GIVEN PASSAGE section start

Faculty of Medicine, Dentistry and Health SciencesResearch Domains

Coordinator - Dr Kate Drummond

"Nothing is worse than working in isolation. It's important to have people to talk to and to know the people to talk to," says Kate Drummond, coordinator for the Cancer research domain.

With a background in clinical cancer management, cancer administration and research experience, as well as being a full-time cancer neurosurgeon at the Royal Melbourne Hospital, Kate Drummond is aware of the large task at hand. "Here in Melbourne we have all the resources to do world class research and to make a real difference to cancer patients. But we haven't been good at coordinating all these resources for the best outcome. We have world class researchers and clinicians and large hospitals with huge numbers of patients. We should be making a difference on the world stage."

Kate now heads the central nervous system tumour stream at the Department of Neurosurgery at the Royal Melbourne Hospital, having been encouraged by a high school teacher to study medicine. "She said to me: "You can do it" and "so I did!" Kate began her studies at Sydney University, where she discovered her love of neurosurgery, an area in which she can make a big difference to patients' lives: "They are such sick patients; the sickest of the sick with the grimmest outlook. You really want to do all you can for them."

GIVEN PASSAGE section end
MATERIAL SHOWN section start

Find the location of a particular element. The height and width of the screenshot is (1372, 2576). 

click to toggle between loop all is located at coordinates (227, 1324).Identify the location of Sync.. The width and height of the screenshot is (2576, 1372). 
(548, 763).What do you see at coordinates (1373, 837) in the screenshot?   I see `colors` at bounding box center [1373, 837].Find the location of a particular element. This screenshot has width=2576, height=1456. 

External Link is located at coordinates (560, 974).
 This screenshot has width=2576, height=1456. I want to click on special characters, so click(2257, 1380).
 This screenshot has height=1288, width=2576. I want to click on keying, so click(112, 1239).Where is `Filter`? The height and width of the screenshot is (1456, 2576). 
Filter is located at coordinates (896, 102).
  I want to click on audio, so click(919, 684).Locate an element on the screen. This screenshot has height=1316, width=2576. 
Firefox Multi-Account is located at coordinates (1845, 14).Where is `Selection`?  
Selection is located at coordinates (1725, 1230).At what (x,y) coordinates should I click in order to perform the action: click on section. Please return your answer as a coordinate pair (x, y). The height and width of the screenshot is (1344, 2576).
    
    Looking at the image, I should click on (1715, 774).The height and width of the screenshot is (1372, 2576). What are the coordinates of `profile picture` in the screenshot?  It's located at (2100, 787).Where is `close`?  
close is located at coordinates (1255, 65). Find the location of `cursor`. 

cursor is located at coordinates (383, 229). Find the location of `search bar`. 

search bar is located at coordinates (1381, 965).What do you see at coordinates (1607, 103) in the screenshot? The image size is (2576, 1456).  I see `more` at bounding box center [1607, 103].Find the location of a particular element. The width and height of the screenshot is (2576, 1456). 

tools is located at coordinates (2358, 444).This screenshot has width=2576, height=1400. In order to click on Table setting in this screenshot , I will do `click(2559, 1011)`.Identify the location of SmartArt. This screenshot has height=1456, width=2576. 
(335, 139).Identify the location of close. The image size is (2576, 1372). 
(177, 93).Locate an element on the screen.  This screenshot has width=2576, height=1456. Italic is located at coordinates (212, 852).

MATERIAL SHOWN section end

ACTIVITIES ::
A: From the Kate Drummond profile, return the words from "Coordinator - Dr" to "Cancer research domain." without changing anything.
B: Write what comes next in the Kate Drummond profile, starting right after its last sentence.

OUTPUTS BY TASK ::
A:
Coordinator - Dr Kate Drummond

"Nothing is worse than working in isolation. It's important to have people to talk to and to know the people to talk to," says Kate Drummond, coordinator for the Cancer research domain.

B:
Kate came to the RMH in 1997 and was only the fourth woman in Australia to complete her neurosurgical training. A clinical research fellowship allowed Kate to work at the Brigham Women's Hospital at Harvard for six months in the year 2000 to learn intraoperative MRI, developed at Harvard. She later returned and spent three years between 2001 and 2004 researching the invasion of astrocytomas for her MD.

Kate believes that success in cancer research lies in "creating networks, more promotion of the work being done around us, more collaboration, more translational research."